Q. Why would Google do this to us?  Just to take away Microsoft browser share? 

A. No.

Q. Are they doing this to extend the “Google OS” to the desktop in a way they control?

A. Probably, but that isn’t even their first concern.

Q. So, what is going on?

A. Well, I’m glad you asked.

Google is working to make their JavaScript-view of the Web as powerful as possible.  This makes sense given their enormous investments in JavaScript and in their own application suite.

Contrary to the approaches of Microsoft and Adobe with their Rich Internet Applications (RIA) frameworks, Google has focused on JavaScript. Where Microsoft and Adobe are building a better user experience inside of a container, Google is creating a better user experience through dynamic HTML and AJAX techniques.

Their developer model includes building out tooling to make it easier to author AJAX applications.  This includes the efforts made in the Google Web Toolkit (GWT) to enable modern IDE tooling for AJAX development. This allows developers to build maintainable object-oriented applications (in Java) that get converted and optimized to JavaScript.  Plus it promises cross-browser compatibility.
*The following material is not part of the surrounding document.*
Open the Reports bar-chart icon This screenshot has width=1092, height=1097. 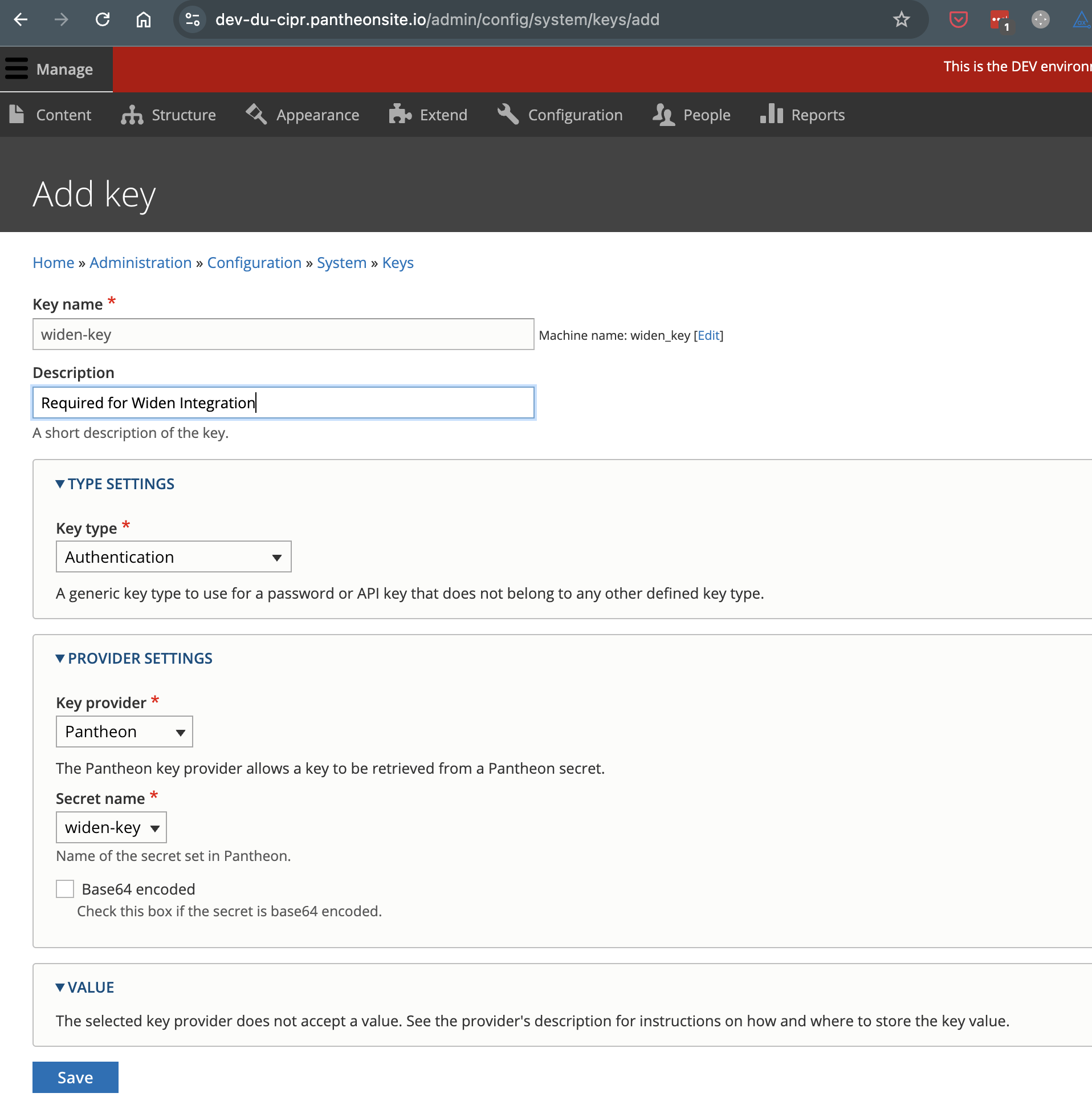pyautogui.click(x=771, y=115)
On the client side, they have Google Gears to enable local storage, improved caching support, and offline mode.

Q. So what have they been missing?  A browser? 

A. Not exactly.  They’ve been missing a JavaScript client runtime engine.

Google has made great advances in AJAX application development and tooling, but they have had to rely on others to provide reliability, responsiveness, performance, etc.

And that is what Chrome is about: taking control of the runtime engine for Google applications.  This makes the Google applications way more compelling.  More specifically, Chrome is about delivering that engine.  As Google says, they would love it if other browsers adopt the engine too.  I buy that.

Of course, by that time Chrome will be differentiated from its JavaScript engine.  By then Chrome will be about the Google OS.